November 24, 2009

Deborah Willis and Carrie Mae Weems talk about beauty

from Cnylink Local News:

Nov 24

Nancy Keefe Rhodes 11/24/09More articles


Deborah Willis’ new book, ‘Posing Beauty,’ uses Ken Ramsay’s 1970s-era portrait of Susan Taylor for the cover.


“Where are you going next?” I asked Deborah Willis, who sat at the end of a table piled with copies of half a dozen of her 27 books in the hallway at Light Work Gallery.


“Well tomorrow I’m going to Paris for a signing and then after that to Zurich for another book event,” she smiled. All the copies of Willis’ two new books – “Posing Beauty: African American Images from the 1890s to the Present” and a slender volume centering on Michelle Obama, which she later said she’d had to agree to do as part of a package deal to get the beauty book a publisher – had sold out.


In the hallway before the talk, under Willis’ hands on the table’s edge sat a single copy of her book with Carla Williams, “The Black Female Body: A Photographic History” (2002). It’s out of print now and the few hard-to-come-by copies on-line are collector-grade pricey. The SU Bookstore was managing the book table sales and had pulled out what other Willis volumes they had on hand for this signing event, which was how this single stray copy of “The Black Female Body” had surfaced. Willis herself quickly bought it and then called Williams on her cell to report she’d found a copy: even Williams hadn’t had one, which made me feel not so bad I’d gotten there too late.


Willis – premier photohistorian, writer, curator, Chair of Imaging at NYU’s Tisch School of the Arts, MacArthur “genius” fellow, and art photographer (she has a joint photo exhibition with her son, Hank Willis Thomas, “Progeny,” touring nationally through 2010) – travels a lot. The artist and photographer Carrie Mae Weems says she has never encountered anyone with a matching work ethic. The two are very old friends and last Thursday night they sat together before a packed audience in the auditorium off Light Work Gallery and talked at length about Black beauty and how that is represented in photography, something both have wrestled with and written about and made images of for years now, and ranged as well into how work really starts in the classroom with students’ questions and how Michelle Obama – once cast as fist-bumping terrorist – has changed things. The Willis-Weems talk was the final event in the Central New York Mellon Humanities Corridor’s “Key Words in Visual Culture,” a semester-long project carried on jointly among Syracuse University, the University of Rochester and Cornell.


Carrie Mae Weems was recently featured on PBS’ Artists in the 21st Century series and herself has work in the Getty Museum, the International Center of Photography and MoMA. She said Thursday that she had known Willis over 30 years.


“When I was starting out, I put out a call to find women who were working around the country – Black women in photography – Deb was one of the first who replied,” she said.

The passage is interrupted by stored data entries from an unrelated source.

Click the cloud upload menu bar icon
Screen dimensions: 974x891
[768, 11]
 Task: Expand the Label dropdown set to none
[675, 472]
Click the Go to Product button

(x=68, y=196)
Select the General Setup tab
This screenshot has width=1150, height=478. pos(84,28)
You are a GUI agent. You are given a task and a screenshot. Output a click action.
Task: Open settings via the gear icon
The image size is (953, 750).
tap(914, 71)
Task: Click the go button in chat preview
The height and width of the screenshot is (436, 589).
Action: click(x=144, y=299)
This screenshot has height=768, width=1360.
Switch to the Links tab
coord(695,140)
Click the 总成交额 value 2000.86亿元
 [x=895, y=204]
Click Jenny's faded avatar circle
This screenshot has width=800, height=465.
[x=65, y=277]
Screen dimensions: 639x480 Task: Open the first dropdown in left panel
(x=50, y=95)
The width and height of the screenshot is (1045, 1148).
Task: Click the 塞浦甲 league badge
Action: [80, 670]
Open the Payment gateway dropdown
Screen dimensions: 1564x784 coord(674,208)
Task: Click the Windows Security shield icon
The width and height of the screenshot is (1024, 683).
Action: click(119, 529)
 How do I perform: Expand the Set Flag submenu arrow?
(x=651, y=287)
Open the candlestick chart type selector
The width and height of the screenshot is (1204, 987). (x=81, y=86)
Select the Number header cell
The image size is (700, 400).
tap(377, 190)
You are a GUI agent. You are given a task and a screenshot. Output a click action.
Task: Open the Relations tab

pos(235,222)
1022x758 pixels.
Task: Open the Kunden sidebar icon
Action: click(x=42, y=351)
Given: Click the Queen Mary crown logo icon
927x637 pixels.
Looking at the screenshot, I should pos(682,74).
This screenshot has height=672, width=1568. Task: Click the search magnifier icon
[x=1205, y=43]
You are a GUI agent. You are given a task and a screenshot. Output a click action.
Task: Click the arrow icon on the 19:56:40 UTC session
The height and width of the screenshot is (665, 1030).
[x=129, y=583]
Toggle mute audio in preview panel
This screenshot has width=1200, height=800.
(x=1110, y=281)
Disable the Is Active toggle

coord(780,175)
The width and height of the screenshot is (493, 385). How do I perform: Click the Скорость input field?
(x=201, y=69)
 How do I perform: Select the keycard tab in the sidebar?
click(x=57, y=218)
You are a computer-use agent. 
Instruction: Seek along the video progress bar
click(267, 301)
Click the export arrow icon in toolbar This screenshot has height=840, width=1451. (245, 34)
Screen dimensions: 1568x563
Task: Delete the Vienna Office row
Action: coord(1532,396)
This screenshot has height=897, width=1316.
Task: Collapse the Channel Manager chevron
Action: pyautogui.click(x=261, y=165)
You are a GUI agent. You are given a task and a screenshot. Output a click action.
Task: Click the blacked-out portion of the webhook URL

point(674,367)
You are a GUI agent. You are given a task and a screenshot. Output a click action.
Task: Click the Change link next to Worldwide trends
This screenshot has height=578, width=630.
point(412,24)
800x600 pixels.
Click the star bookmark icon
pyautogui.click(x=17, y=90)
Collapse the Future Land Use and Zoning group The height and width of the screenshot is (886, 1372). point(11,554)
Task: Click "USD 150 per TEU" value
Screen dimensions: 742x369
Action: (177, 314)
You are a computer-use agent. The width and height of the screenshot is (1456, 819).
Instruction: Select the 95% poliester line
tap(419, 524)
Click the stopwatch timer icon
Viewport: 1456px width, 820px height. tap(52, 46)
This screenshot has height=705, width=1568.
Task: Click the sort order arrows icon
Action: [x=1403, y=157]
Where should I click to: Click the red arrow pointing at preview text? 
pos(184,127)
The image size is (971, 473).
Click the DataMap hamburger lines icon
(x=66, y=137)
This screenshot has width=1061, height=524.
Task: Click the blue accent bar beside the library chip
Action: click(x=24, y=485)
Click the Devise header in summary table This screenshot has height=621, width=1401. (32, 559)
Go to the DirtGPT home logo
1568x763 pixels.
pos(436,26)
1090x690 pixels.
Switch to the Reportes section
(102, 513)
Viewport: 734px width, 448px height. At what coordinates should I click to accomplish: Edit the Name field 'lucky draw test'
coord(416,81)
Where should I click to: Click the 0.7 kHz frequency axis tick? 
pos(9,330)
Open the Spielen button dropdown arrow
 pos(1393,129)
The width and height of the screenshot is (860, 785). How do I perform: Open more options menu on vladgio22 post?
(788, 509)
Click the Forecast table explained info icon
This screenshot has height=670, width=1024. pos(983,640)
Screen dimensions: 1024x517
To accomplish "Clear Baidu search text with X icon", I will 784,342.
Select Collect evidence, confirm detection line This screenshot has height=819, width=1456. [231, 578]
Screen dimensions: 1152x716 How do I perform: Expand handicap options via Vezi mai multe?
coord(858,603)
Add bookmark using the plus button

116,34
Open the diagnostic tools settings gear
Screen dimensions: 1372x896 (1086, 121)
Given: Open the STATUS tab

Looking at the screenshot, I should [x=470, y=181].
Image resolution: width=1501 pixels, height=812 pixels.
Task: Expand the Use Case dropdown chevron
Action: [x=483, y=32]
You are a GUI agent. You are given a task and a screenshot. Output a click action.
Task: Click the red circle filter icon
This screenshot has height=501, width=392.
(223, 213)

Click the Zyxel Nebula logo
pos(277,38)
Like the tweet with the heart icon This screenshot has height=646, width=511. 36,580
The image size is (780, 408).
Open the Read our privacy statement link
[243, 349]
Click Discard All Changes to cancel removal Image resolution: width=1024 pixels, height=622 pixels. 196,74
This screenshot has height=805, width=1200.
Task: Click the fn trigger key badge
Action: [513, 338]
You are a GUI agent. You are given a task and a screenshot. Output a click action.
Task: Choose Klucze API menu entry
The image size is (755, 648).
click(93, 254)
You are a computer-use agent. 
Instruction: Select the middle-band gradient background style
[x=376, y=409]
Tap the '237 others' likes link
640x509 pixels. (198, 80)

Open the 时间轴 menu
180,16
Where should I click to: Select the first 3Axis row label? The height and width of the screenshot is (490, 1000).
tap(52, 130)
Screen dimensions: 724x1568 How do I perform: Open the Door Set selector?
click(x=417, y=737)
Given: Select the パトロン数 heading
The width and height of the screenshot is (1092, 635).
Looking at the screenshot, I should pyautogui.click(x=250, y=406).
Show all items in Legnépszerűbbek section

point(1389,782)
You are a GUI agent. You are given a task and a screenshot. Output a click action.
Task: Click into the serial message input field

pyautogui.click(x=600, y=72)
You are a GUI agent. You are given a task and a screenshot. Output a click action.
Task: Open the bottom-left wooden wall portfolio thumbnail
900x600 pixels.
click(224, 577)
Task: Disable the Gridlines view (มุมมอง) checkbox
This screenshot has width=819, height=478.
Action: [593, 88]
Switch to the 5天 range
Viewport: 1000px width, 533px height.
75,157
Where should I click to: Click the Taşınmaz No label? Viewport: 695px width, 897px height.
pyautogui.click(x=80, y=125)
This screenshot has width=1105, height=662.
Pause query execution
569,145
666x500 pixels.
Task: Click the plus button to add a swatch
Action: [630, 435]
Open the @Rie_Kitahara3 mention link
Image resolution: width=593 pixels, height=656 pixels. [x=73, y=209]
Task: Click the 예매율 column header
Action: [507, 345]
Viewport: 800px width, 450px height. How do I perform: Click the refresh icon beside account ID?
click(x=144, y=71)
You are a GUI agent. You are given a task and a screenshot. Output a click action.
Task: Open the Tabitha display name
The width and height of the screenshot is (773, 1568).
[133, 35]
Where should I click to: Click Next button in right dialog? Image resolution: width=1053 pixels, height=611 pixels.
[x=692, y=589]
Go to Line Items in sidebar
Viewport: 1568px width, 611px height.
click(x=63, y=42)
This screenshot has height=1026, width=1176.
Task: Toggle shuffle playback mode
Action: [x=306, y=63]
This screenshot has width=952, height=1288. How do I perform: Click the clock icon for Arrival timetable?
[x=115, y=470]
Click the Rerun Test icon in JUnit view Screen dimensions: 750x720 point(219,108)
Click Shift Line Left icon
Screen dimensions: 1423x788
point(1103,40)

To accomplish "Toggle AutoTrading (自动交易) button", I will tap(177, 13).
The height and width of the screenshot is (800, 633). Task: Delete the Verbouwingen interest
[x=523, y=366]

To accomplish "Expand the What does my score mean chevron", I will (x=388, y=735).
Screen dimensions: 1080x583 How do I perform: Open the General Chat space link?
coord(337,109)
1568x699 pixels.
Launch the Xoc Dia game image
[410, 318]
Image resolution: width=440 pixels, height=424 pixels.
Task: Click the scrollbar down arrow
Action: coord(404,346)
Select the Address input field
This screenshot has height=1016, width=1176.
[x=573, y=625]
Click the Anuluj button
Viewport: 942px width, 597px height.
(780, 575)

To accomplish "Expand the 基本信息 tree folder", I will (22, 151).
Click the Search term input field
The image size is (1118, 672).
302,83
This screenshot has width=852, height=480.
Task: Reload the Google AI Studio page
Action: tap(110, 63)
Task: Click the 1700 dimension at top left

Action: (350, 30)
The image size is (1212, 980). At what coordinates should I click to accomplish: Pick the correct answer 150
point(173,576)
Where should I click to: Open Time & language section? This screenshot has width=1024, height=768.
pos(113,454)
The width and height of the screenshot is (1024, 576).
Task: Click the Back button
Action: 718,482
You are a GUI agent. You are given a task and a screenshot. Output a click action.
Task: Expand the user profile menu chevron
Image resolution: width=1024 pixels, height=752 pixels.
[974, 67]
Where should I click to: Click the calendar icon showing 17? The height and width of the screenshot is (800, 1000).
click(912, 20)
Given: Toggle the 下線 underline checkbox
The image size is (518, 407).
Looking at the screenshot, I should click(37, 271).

Willis was in town last year right after the presidential election at the invitation of the Southside Initiative, consulting about creating community history projects. She gave an afternoon talk at the Dunbar Center, showing slides and commenting on some of the early black-and-white photos of local photographer Marjory Wilkins. Later that day she spoke on campus, introduced by Weems, and showed slides from the beauty project, which she’d just then sent off to the publisher. She said she wished she’d seen Wilkins’ images before she’d finished the book, fastening particularly on one of a young man arm-in-arm with two well-dressed ladies and another of five young women posing before a plate-glass window after church. She again showed slides Thursday night, beginning with a 1850 poster for a runaway slave named Dolly, whom her owner so wanted back that he acknowledged publically that she was “rather good looking.”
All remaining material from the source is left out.